A todos los compañeros peregrinos de Ronchamp durante 2018
El año 2018 nos lo pasamos, entero, hablando de Ronchamp.
A finales de 2017 había aparecido este libro:
QUETGLAS, Josep,Como su título indica, y la nota "al lector" remacha, se trata de un breviario al modo religioso, que está dividido en 52 entradas o ejercicios para ser leídas en cada una de las 52 semanas del año. Quiso la casualidad que en diciembre lo tuviéramos unos cuantos amigos y que nos animáramos por Twitter a afrontar el año nuevo leyendo una entrada a la semana y comentándola cada domingo a partir de las cinco de la tarde bajo la etiqueta #BreviarioRonchampN (siendo N el número de la semana y del capítulo). Podía entrar quien quisiera y contar lo que quisiera siempre y cuando enarbolara las palabras mágicas del #.
Estas cosas se empiezan siempre con la mejor intención, pero se desinflan en seguida. En este caso no fue así. Desde el primer domingo del año (siete de enero) hasta el último (treinta de diciembre), sin fallar ni uno solo (incluso conectándose a veces alguien desde la playa, desde una boda o desde el cumpleaños de un hijo), hicimos tertulia a las cinco de la tarde.
Los habituales éramos más o menos fijos, pero también se sumaban (y restaban) unos cuantos cada semana.
El libro tenía un par de características endiabladas: Por una parte, había algunos capítulos de un solo párrafo (¿cómo puede dar eso materia para una semana de lectura y reflexión y una tertulia dominical de aproximadamente una hora?), y por otra, Quetglas se ponía muchas veces a divagar sobre el naufragio de María Magdalena, sobre los toros o sobre Maya Deren (¿y qué tiene que ver todo eso con la iglesia de Ronchamp?)(1). Pero los intervinientes eran tan cultos y tan penetrantes que documentaban cualquier sugerencia del autor con toneladas de material interesante, de modo que cada pase que Josep Quetglas había tirado tan inteligentemente al hueco era rematado con brillantez por estos compañeros sabios.
Y, sobre todos nosotros, el incansable Eduardo Almalé organizaba cada cita, recopilaba después todas nuestras intervenciones y las ordenaba y archivaba. Gracias a él todo este guirigay llegó a buen puerto.

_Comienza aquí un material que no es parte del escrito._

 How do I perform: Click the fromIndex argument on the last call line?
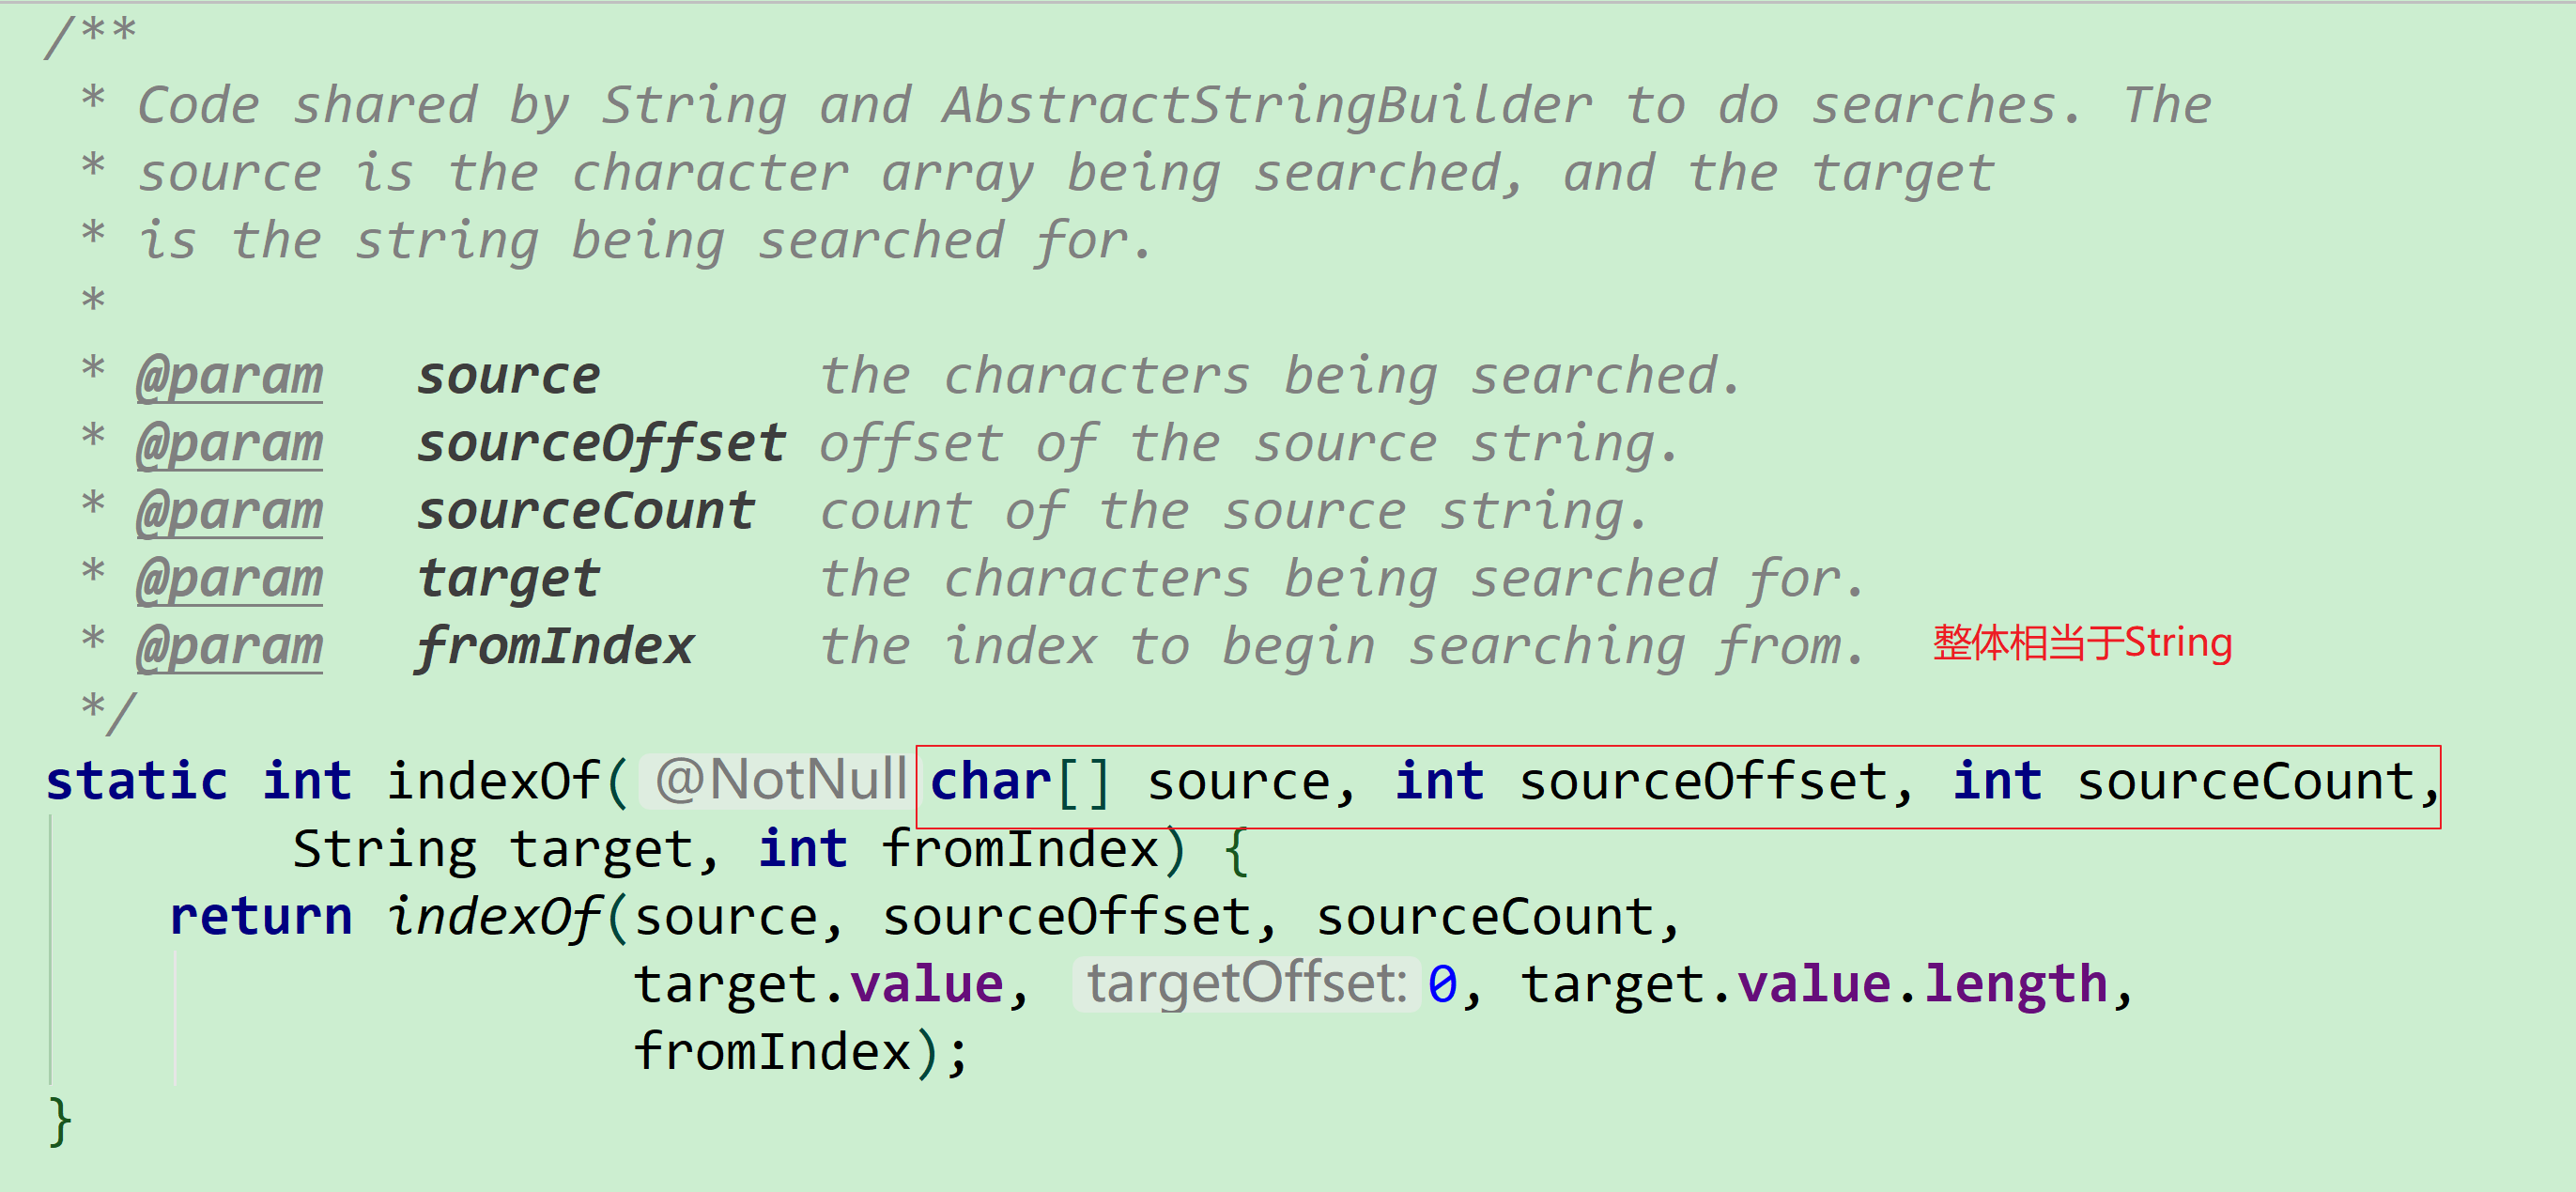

De este libro aprendí que la iglesia de Notre Dame du Haut no es solo un buen edificio, un gran edificio, sino que es un destino, un sueño, una necesidad, un símbolo, una aspiración, un deseo, un canto, una emoción, y también que todo se puede argumentar con todo, todo se puede cruzar con todo y que las inteligencias se buscan y se comprenden, de modo que una sugerencia, un reto o una mera boutade del autor eran estímulos entendidos y contestados por mis compañeros. Y todo ello creaba una realidad narrativa paralela a la propia realidad del edificio y a la de su leyenda.
Cuando el proceso de lectura, análisis y comentario dominical del libro estaba ya muy avanzado (no recuerdo exactamente en qué momento), la editorial -Ediciones Asimétricas- hizo saber al autor lo que estábamos haciendo y este, divertido y perplejo, se llevó las manos a la cabeza de que gente tan estúpida hubiera seguido al pie de la letra las indicaciones (que no dejaban de ser una broma) de leer el breviario semana a semana durante un año. Cada uno tiene sus debilidades, y una de las de Quetglas era que llevaba muchos años coleccionando postales de Ronchamp (incluso postales antiguas que mostraban la vieja iglesia, anterior a la de Le Corbusier), y en un acto de generosidad se desprendió de ellas y nos las regaló a quienes veníamos participando asiduamente en estas tertulias, de modo que me tocó un pequeño tesoro que tengo enmarcado y colgado en mi estudio. Y además escribió un texto ex profeso para nosotros y nos lo hizo llegar junto con una foto de unos peregrinos llegando al santuario por el camino norte.
Si ya me entusiasmaba desde siempre esa capilla mágica, ¿cómo no voy a estar ahora deseando ir hacia ella?